■ TASK DETAILS ■
Find the line below with "Where should I click to: Select" and the line with "Where should I click to: Uncheck". Output them and the lines between, exactly, but not the pictures.
──────── WORKING DATA ────────
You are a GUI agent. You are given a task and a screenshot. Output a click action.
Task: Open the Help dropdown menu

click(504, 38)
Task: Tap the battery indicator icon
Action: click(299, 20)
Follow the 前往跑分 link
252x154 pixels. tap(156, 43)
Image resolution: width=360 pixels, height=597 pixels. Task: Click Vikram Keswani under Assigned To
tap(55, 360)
────────
──────── WORKING DATA ────────
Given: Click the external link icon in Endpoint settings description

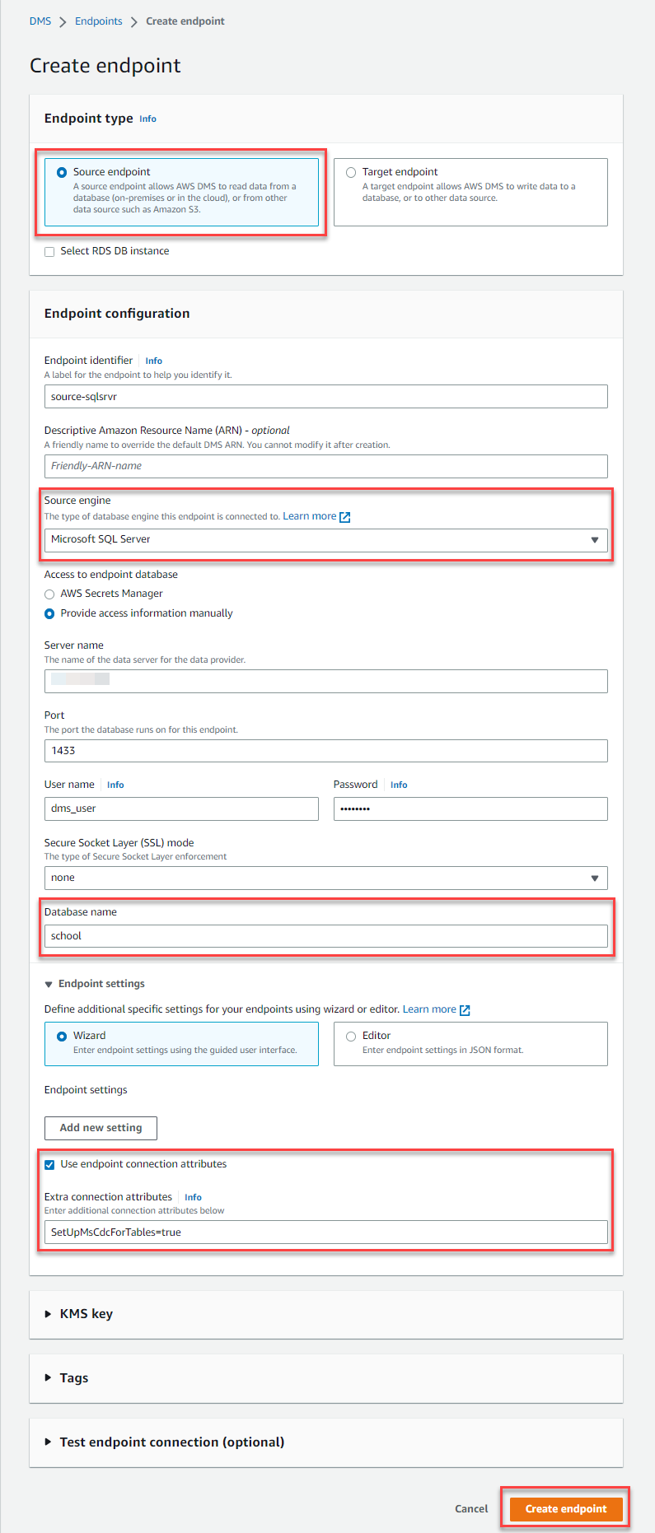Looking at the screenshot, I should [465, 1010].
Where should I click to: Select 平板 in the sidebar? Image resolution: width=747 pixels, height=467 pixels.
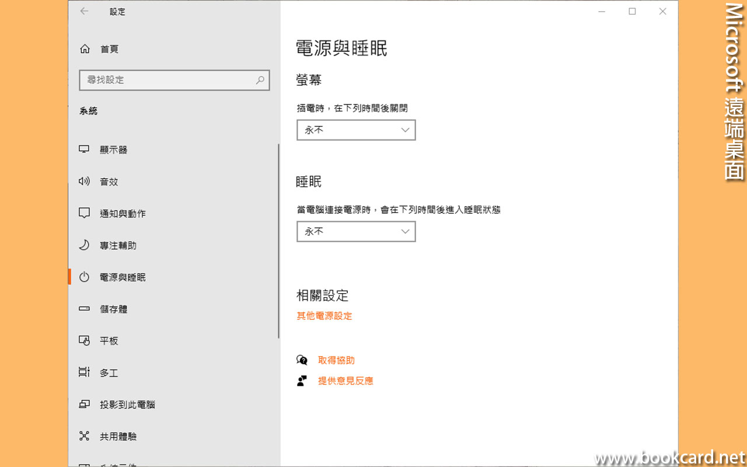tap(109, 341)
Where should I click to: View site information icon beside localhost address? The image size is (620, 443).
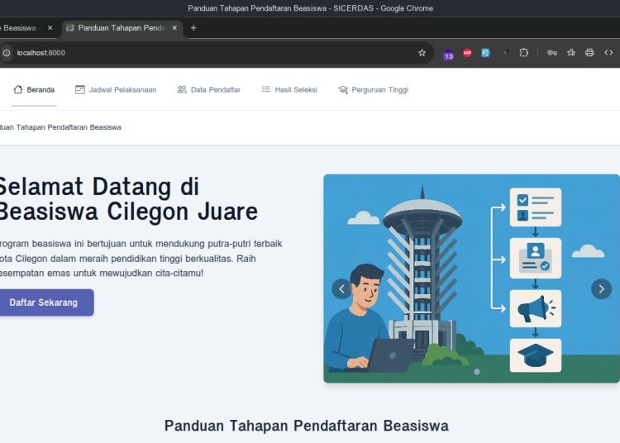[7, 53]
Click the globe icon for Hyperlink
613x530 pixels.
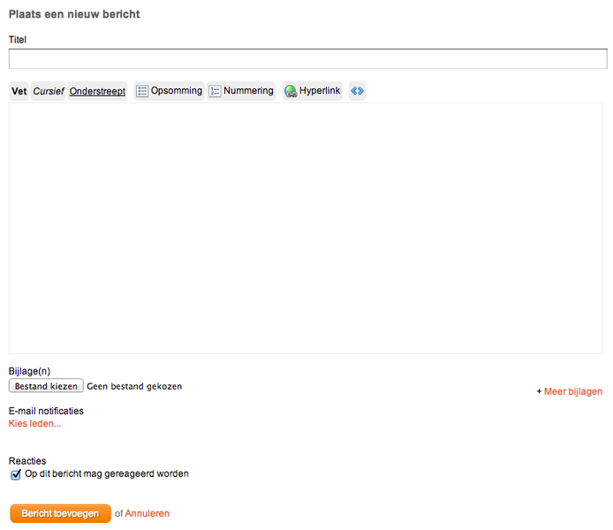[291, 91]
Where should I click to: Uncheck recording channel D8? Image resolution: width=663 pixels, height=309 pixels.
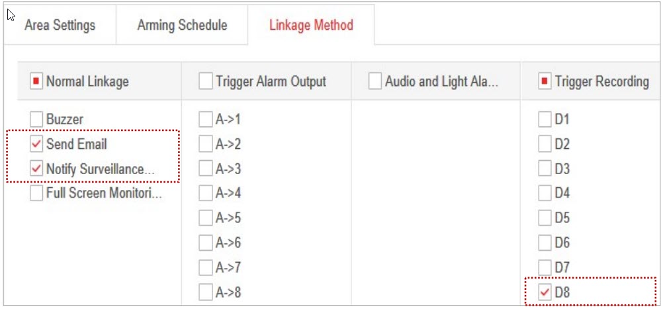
────────
──────── WORKING DATA ────────
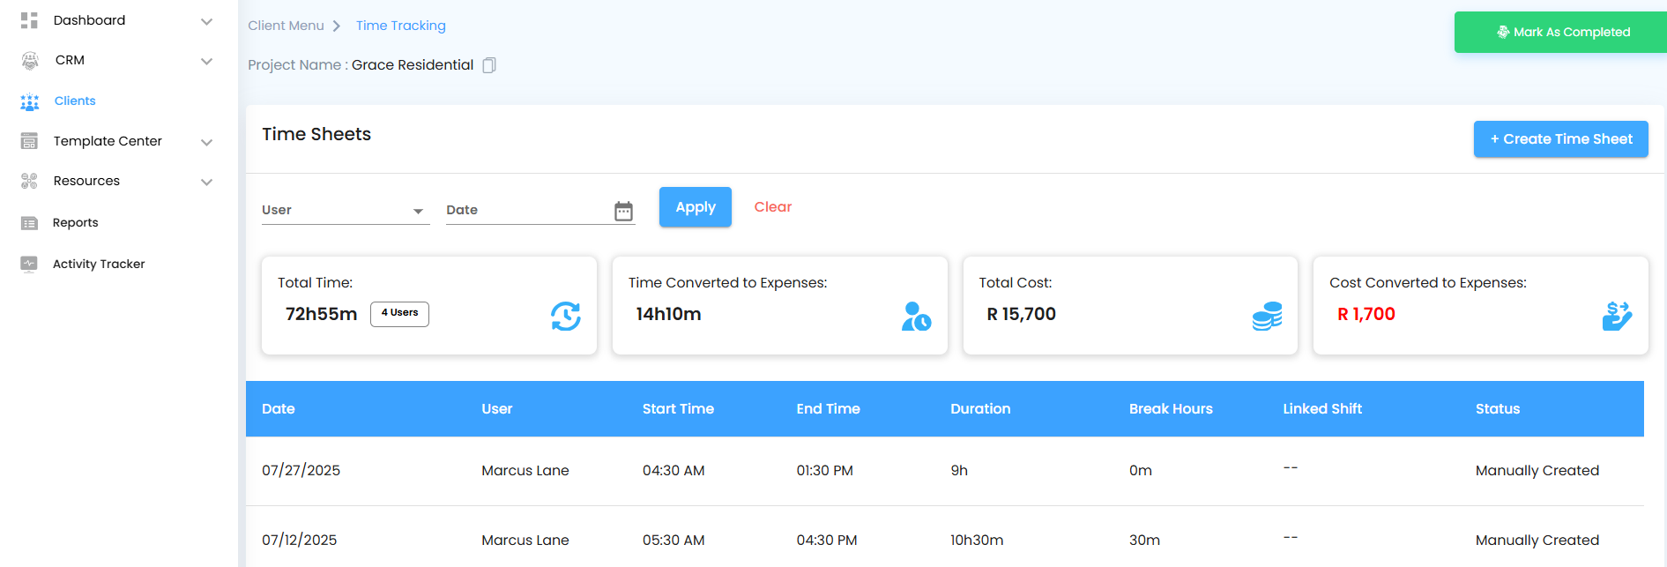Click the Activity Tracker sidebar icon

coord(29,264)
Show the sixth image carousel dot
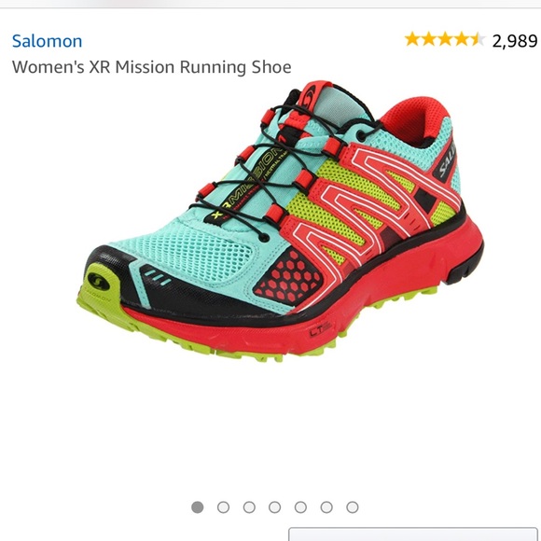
────────
■ WRITTEN RESPONSE ■
Where should I click to: Select 平板 in the sidebar? Image resolution: width=747 pixels, height=467 pixels.
tap(109, 341)
Where should I click to: View site information icon beside localhost address? The image size is (620, 443).
[7, 53]
Click the globe icon for Hyperlink
613x530 pixels.
[291, 91]
Where should I click to: Uncheck recording channel D8? Image resolution: width=663 pixels, height=309 pixels.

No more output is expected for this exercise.